ふりむいて、好きって言って。(仮/旧:三神くんは恋をする)
三神くんは優しい。


いつもふらふらと寄り道をして、みんなと違う方向を向いて、バラバラのペースで歩くけれど、私が振り向いたらちゃんと背中に手を添えてくれている。

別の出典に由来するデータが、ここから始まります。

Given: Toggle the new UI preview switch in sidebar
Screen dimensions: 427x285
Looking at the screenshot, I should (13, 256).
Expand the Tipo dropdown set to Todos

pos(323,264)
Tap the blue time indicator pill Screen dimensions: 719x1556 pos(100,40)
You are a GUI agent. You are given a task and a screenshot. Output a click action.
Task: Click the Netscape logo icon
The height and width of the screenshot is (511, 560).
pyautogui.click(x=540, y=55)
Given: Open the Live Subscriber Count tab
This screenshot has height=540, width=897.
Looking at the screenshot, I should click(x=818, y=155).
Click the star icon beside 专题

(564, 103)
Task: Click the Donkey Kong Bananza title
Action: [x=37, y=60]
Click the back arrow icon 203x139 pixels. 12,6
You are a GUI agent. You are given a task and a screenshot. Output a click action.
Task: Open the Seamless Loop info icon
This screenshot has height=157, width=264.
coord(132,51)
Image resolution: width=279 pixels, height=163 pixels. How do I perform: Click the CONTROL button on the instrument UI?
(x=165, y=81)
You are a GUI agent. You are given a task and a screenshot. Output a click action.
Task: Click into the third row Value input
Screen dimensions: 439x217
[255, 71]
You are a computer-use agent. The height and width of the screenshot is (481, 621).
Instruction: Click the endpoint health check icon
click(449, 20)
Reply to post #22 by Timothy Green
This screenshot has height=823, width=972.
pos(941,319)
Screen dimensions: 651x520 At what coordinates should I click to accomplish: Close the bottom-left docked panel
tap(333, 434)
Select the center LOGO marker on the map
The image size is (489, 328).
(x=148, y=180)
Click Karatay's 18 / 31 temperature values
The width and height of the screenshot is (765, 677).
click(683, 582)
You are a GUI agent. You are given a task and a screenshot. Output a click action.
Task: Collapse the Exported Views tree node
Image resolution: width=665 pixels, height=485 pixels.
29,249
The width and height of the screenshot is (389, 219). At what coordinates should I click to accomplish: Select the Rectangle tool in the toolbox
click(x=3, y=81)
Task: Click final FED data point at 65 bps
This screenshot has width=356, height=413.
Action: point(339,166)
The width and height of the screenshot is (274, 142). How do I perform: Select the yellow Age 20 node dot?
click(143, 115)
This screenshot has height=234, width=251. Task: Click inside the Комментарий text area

その手は驚くほど素直で、穏やかで、泣きたいほどに温かい。


気が付けば、涙で視界が滲んでいた。


「あ、れ……」


はたはたと落ちる涙に、指の腹で触れる。


安堵から胸につっかえていたもやもやが晴れ、気が緩んでしまうと一瞬だった。


泣くつもりなんてなかったのに。


ほら、三神くんだって困ってる。


私は一生懸命に止めようとするけれど、涙は簡単に止まってくれない。


どうして、と焦る私の顔に、突然何かがぶつかった。


それは軽く頭に乗り、そしてずり落ちて膝に当たる。


拾い上げれば、見慣れた詰襟の黒が視界に広がった。


「あんまり泣くと枯れんぞ」


手を頭の下で組み、のんびりと目を瞑って寝転んでいる三神くん。


「使ってないから多分綺麗」


ついでのように付け加えられた言葉に、唇からあはっ、と笑い声が零れ落ちた。


「それはいつも校則違反してるから」


私はそういうと、きゅっと唇を結ぶ。


溢れる涙がぽろぽろと手の甲に落ちて、でも泣き顔を見られたくもなくて、私は三神くんの制服で顔を隠す。


三神くんはもう何も言わなかった。


ただ私の涙が止まるまで、三神くんは私の傍にずっと居てくれた。